While I'm all for it, it's just too old to be new again.
- NAND Flash Memory
Uh 16 GB? Nope, 16Gb, err 2GB in other words. That said with those prices and sizes, you can still have a 2.5 inch hard disk sized Flash block at around 200GB capacity.
Which will cost roughly $9000.
- Nanoparticle Batteries / Micro Fuel Cells
We've had revolutionary laptop and mobile batteries coming every next year and still nothing. I'd rather wait and see this time, instead of trusting the hype again.
- SPIT
Right, we have new tech concept for spamming. Thanks for mentioning it folks, just rub it in, won't ya.
- EMR (electronic medical records)
Hehe, wait until we have the "600 000 medical records lost (or stolen) from hospital X" news, following similar trends for other important electronic data we see nowadays.
- Coal Gasification
I prefer mine hard, but ok I have no clue about this anyway
- Perpendicular Storage
They missed the more important news.
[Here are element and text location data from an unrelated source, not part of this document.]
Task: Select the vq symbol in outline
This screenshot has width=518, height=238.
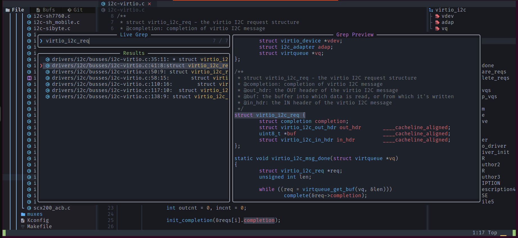Action: point(444,29)
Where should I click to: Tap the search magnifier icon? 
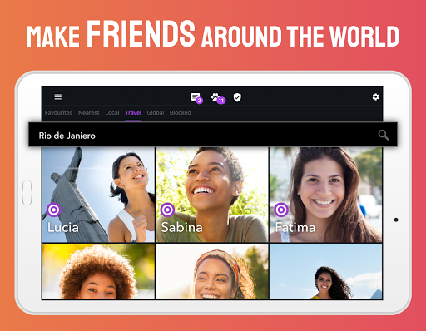pos(384,135)
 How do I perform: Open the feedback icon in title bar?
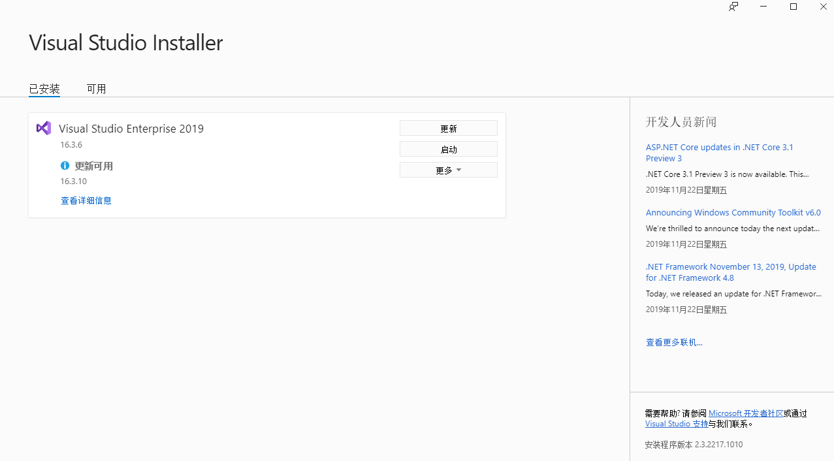pos(733,7)
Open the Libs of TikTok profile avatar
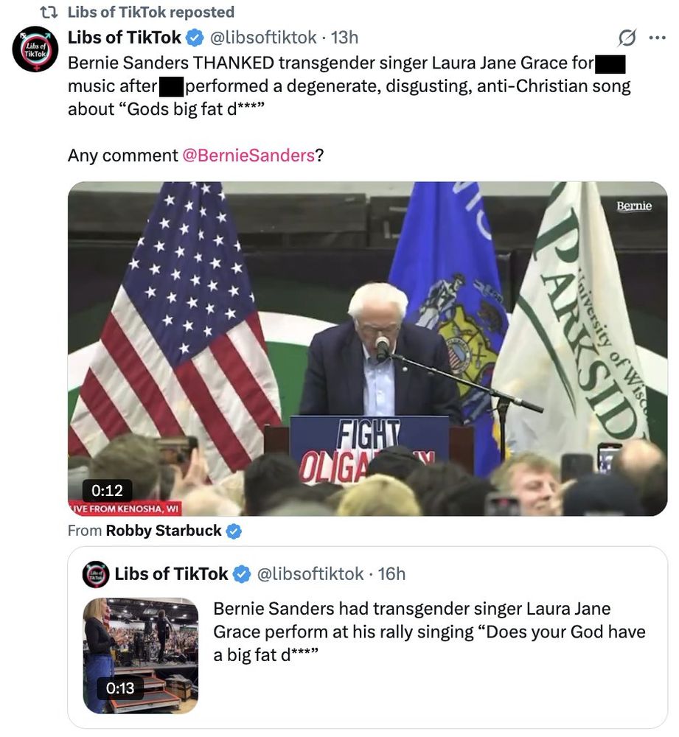This screenshot has width=679, height=737. click(x=35, y=44)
It's not perpendicular storage, which is great but which most of us shouldn't care about, but what it enables and how it changes the HDD designs.
2.5 inch designs are set to replace the current 3.5 inch drives on desktops (Seagate pioneers this move). the avdantages are:
- much lower noise
- higher rotation speed
- much faster access time and reading speed
- much less electricity spent (I think around 5-6 times less than current generation 3.5 inch disks)
- they are a lot smaller and look pretty cute (yep I know I know..)
With that you can have reasonably priced desktop 2.5 disks with capacity 160GB.
I for one, welcome our new... ah forget it.